OXSYS - the computer aided design system for Oxford Method - it is intended to cover design operations from the point where these advantages come into operation. This means broadly speaking that it commences at the end of the sketch design phase, and carries through detail design, structural and service design, to production documentation. A number of computer applications have already been found in these areas - for example environmental evaluation, structural analysis, pipe sizing and the production of bills of quantities. Conventionally these tasks would be performed independently. Drawings would be measured and codified, data prepared and the individual program applied. The results would probably emerge in tabulated form - eventually the result or its implications would be recorded back on the drawings. The drawings are the ultimate authority - the progress of design is represented by a gradually developing set of drawings.

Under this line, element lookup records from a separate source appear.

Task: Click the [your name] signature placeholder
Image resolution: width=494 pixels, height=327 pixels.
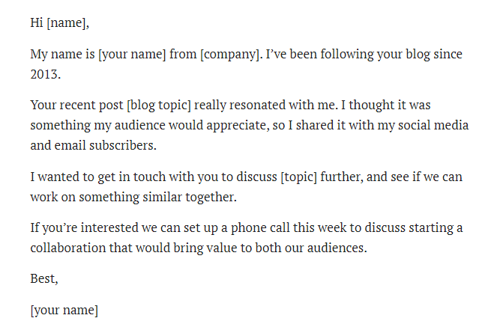Action: click(x=64, y=311)
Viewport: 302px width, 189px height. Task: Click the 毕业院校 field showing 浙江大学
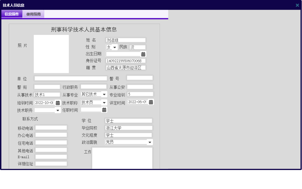click(x=128, y=127)
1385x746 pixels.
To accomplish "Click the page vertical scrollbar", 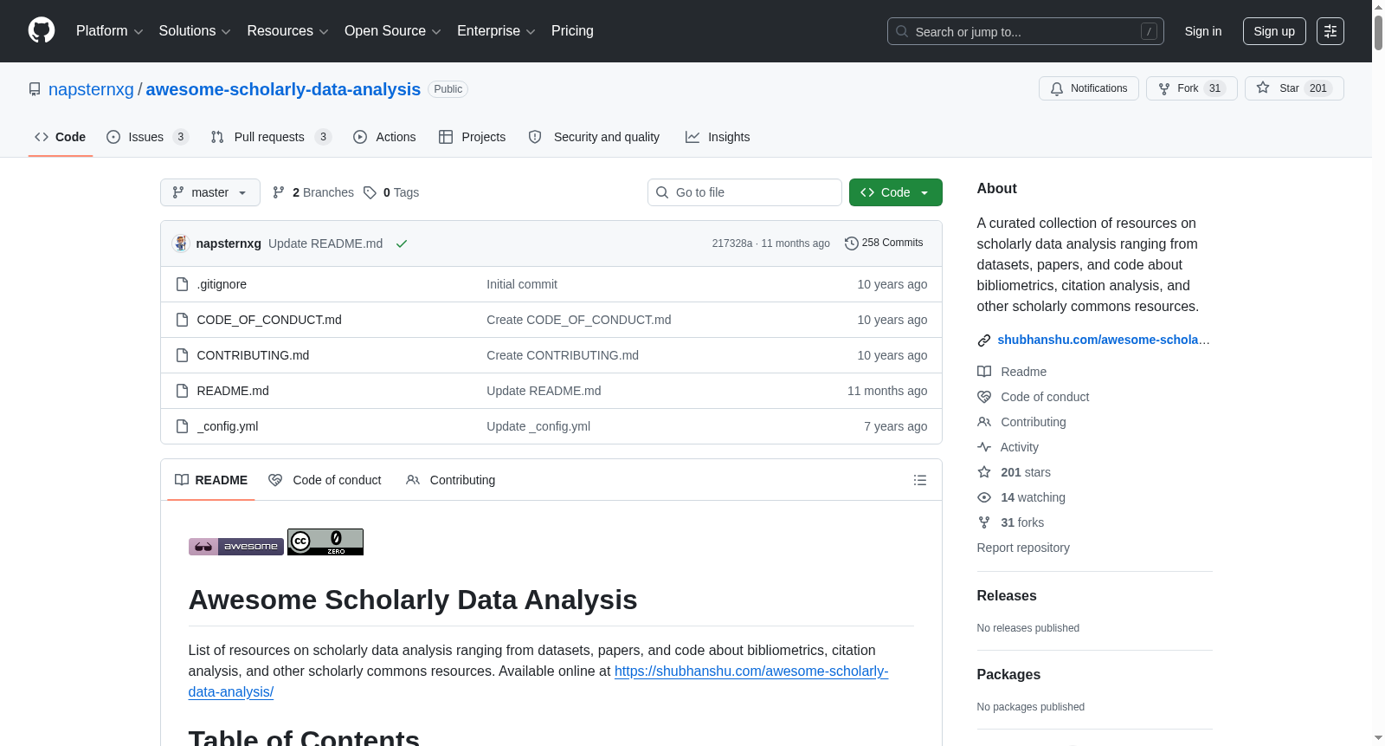I will coord(1378,373).
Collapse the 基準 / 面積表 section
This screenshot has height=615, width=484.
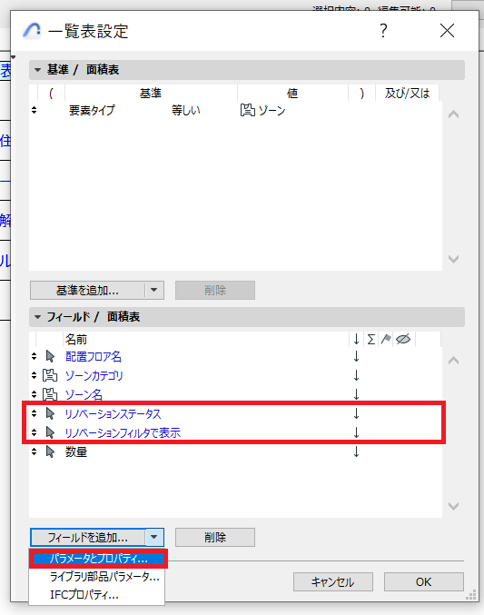point(37,70)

The fundamental concept of OXSYS is to replace these drawings by an alternative image of the building. This image is stored, not on paper, but in the memory of a computer.

E M Jones 1972

By 1981 the computer use in design has become a major factor. In 1981 the Regional Architect outlined its use then known as CAD (Computer Aided Design) and its specific use in designing drainage.

The Real Achievements

The main achievements arising from the application of CAD by the Oxford Regional Health Authority can be considered within two main categories. The first category is concerned with the development of techniques and systems. This is probably the most important area since the benefit of the effort involved has the potential to be multiplied by the number of projects on which the techniques and systems are used.

The second category concerns the resulting buildings since they are the ultimate test of the success or otherwise of the techniques and systems which have been developed.

In a number of cases calling upon the computer to assist in the handling of a complex design problem has resulted in the problem itself being better understood, the solution to it being greatly simplified and paradoxically the original need for the computer in some cases being virtually eliminated.

Such an example in Oxford Method has been drainage. In hospitals drainage is complex, almost every room in a hospital having at least one sanitary fitting of some kind needing to be connected to drainage. Conventionally, drainage design has required great skill and experience on the part of the designer with an ability to create three-dimensional contortions, capable of maintaining smooth, unblockable gravity flows through and around building structure and other services. In practice, drainage design in hospitals has been of a poor standard with a maintenance cost second only to painting and decorating; a natural candidate for CAD.

It was when trying to develop an algorithm to check for clashes between a circular pipe in a herringbone drainage layout, suspended to variable falls, and the variable sized steel angle diagonal members of a lattice truss, that it was realised that one was trying to solve the wrong problem.

A very systematic and intensive examination of the drainage problem was embarked upon. The result was a drainage system have an orthogonal lay-out; three pipe materials, PVC for general drainage, glass for laboratories and spun iron for very hot waste (eg kitchens); two sizes - 50mm and 100mm and a standard fall of 1:60. With a 300mm grid the pipe falls 50mm every ten grids, so the problem of calculating invert levels is simply one of counting grids. The previously intractable drainage problem, requiring the most experienced skills was reduced to a simple game, capable of being played by the least experience designer but producing superior solutions.

The same rules apply also to below-ground drainage with the added advantage that, suddenly, parallel runs of foul and surface water drains having identical falls can occupy the same trench and indeed the same mahholes, foul drains having sealed access rodding points. On a recent building a cost comparison between conventional drainage and the new system indicated a 20% cost saving.